+++ Material provided +++

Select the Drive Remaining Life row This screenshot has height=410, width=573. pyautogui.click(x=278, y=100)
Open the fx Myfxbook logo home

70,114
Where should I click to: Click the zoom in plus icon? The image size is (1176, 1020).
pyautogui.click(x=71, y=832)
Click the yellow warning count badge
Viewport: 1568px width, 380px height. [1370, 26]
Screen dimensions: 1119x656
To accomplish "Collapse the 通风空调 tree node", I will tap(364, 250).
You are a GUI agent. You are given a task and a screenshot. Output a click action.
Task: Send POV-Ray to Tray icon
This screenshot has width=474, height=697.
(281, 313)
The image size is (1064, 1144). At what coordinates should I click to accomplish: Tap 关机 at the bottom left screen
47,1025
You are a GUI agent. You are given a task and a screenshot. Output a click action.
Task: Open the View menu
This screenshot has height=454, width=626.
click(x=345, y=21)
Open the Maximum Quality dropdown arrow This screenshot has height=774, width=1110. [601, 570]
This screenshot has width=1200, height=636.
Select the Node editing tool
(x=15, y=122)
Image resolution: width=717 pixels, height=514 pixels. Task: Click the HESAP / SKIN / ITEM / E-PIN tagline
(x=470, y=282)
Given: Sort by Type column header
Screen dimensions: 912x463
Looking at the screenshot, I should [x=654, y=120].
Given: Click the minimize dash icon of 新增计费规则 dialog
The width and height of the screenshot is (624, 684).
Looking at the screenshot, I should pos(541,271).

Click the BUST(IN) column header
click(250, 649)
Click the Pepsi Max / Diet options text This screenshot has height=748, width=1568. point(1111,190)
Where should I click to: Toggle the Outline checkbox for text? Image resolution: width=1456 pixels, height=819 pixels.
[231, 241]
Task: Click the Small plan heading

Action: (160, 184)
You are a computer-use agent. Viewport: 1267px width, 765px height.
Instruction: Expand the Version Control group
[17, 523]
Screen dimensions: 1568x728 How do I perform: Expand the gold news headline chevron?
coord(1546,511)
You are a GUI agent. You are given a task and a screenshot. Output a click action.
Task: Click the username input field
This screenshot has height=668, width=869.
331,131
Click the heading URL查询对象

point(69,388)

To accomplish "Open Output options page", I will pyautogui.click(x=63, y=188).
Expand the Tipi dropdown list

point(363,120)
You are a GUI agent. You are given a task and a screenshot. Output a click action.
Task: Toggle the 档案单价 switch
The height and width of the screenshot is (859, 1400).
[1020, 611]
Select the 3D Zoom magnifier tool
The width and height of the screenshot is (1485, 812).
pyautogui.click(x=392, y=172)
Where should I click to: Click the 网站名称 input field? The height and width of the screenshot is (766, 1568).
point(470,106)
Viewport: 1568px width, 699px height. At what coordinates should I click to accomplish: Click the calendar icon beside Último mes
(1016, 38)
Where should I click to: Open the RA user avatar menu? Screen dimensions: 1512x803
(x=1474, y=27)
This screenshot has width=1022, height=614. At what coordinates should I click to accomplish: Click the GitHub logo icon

+++

• **Try it**
The listing above should be printed again in full, unchanged.

• **Output below**
Select the Drive Remaining Life row This screenshot has height=410, width=573. pyautogui.click(x=278, y=100)
Open the fx Myfxbook logo home

70,114
Where should I click to: Click the zoom in plus icon? The image size is (1176, 1020).
pyautogui.click(x=71, y=832)
Click the yellow warning count badge
Viewport: 1568px width, 380px height. [1370, 26]
Screen dimensions: 1119x656
To accomplish "Collapse the 通风空调 tree node", I will tap(364, 250).
You are a GUI agent. You are given a task and a screenshot. Output a click action.
Task: Send POV-Ray to Tray icon
This screenshot has width=474, height=697.
(281, 313)
The image size is (1064, 1144). At what coordinates should I click to accomplish: Tap 关机 at the bottom left screen
47,1025
You are a GUI agent. You are given a task and a screenshot. Output a click action.
Task: Open the View menu
This screenshot has height=454, width=626.
click(x=345, y=21)
Open the Maximum Quality dropdown arrow This screenshot has height=774, width=1110. [601, 570]
This screenshot has width=1200, height=636.
Select the Node editing tool
(x=15, y=122)
Image resolution: width=717 pixels, height=514 pixels. Task: Click the HESAP / SKIN / ITEM / E-PIN tagline
(x=470, y=282)
Given: Sort by Type column header
Screen dimensions: 912x463
Looking at the screenshot, I should [x=654, y=120].
Given: Click the minimize dash icon of 新增计费规则 dialog
The width and height of the screenshot is (624, 684).
Looking at the screenshot, I should pos(541,271).

Click the BUST(IN) column header
click(250, 649)
Click the Pepsi Max / Diet options text This screenshot has height=748, width=1568. point(1111,190)
Where should I click to: Toggle the Outline checkbox for text? Image resolution: width=1456 pixels, height=819 pixels.
[231, 241]
Task: Click the Small plan heading

Action: (160, 184)
You are a computer-use agent. Viewport: 1267px width, 765px height.
Instruction: Expand the Version Control group
[17, 523]
Screen dimensions: 1568x728 How do I perform: Expand the gold news headline chevron?
coord(1546,511)
You are a GUI agent. You are given a task and a screenshot. Output a click action.
Task: Click the username input field
This screenshot has height=668, width=869.
331,131
Click the heading URL查询对象

point(69,388)

To accomplish "Open Output options page", I will pyautogui.click(x=63, y=188).
Expand the Tipi dropdown list

point(363,120)
You are a GUI agent. You are given a task and a screenshot. Output a click action.
Task: Toggle the 档案单价 switch
The height and width of the screenshot is (859, 1400).
[1020, 611]
Select the 3D Zoom magnifier tool
The width and height of the screenshot is (1485, 812).
pyautogui.click(x=392, y=172)
Where should I click to: Click the 网站名称 input field? The height and width of the screenshot is (766, 1568).
point(470,106)
Viewport: 1568px width, 699px height. At what coordinates should I click to accomplish: Click the calendar icon beside Último mes
(1016, 38)
Where should I click to: Open the RA user avatar menu? Screen dimensions: 1512x803
(x=1474, y=27)
This screenshot has width=1022, height=614. At what coordinates should I click to accomplish: Click the GitHub logo icon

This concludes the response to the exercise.